Market Tea Leaves - Financials Report this Week
Pre-Market Global Review - 1/14/13 -Financials Report this Week
This newsletter provides free market direction trading insights that are derived from our seasoned and unique, inter-market analysis. We hope that this information will provide both the novice and seasoned trader with valuable assistance. Our approach is to harvest clues clues from the Market's “tea leaves” as to what the market is doing or is likely to do.
January 14, 2013
Good Morning Traders,
As of this writing 4:31 AM EST, here’s what we see:
US Dollar –Down at 79.585 The US Dollar is down 26 ticks and is trading at 79.585.
Energies – February Oil is up at 93.92.
Financials – The 30 year bond is up 15 ticks and is trading at 145.24.
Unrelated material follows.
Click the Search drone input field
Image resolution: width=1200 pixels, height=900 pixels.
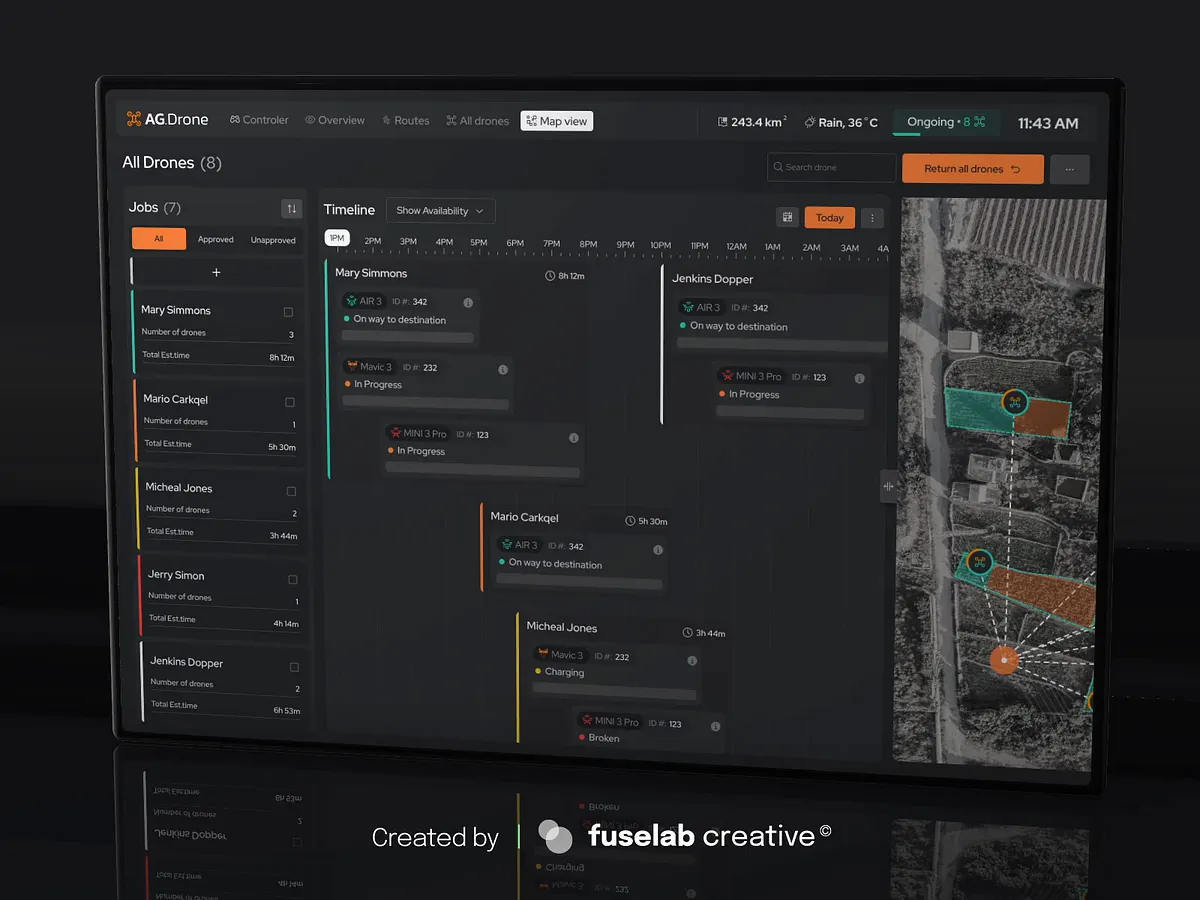coord(830,167)
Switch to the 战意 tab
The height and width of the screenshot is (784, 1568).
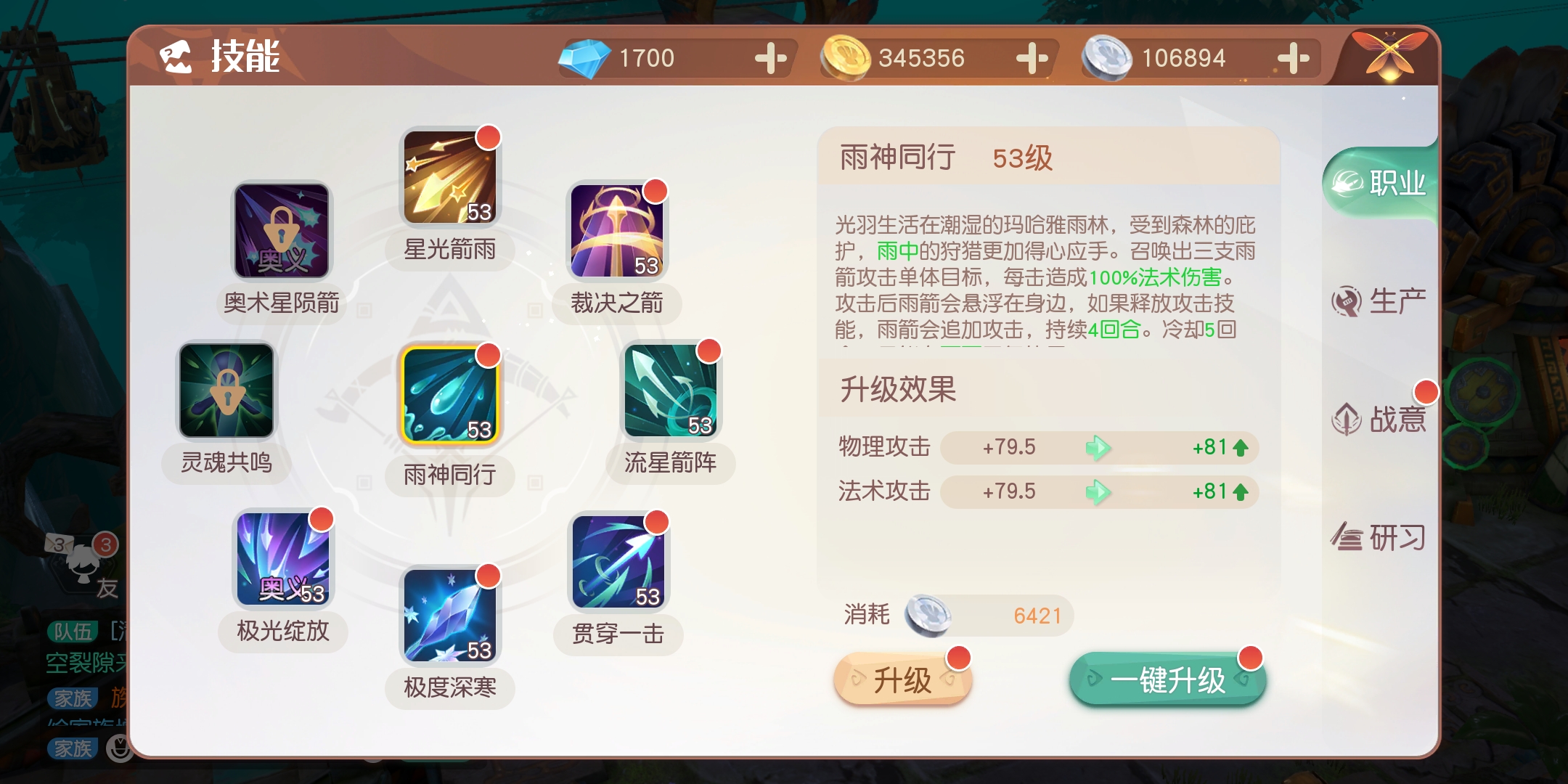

Indices – The March S&P 500 emini ES contract is up at 1469.25 and is up 8 ticks.
Gold – The February gold contract is trading up at 1669.70 and is up 91 ticks.
This is a mainly correlated market. The missing ingredient is bonds. Bonds should be trading lower as is the US dollar. The dollar is down- and oil is up+ which is normal but 30 year bond is trading up which is not correlated. The Financials should always correlate with the US dollar such that if the dollar is lower then bonds should follow and vice versa. The indices are up with the US dollar trading lower. Gold is trading up which correlates with the US dollar trading down. I tend to believe that Gold has an inverse relationship with the US Dollar as when the US Dollar is down, Gold tends to rise in value and vice-versa. Think of it as a seesaw, when one is up the other should be down. I point this out to you to make you aware that when we don't have a correlated market, it means something is wrong. As traders you need to be aware of this and proceed with your eyes wide open.
Although Japan's Nikkei was closed for a bank holiday, the rest of Asia closed higher. As of this writing, Europe is trading higher.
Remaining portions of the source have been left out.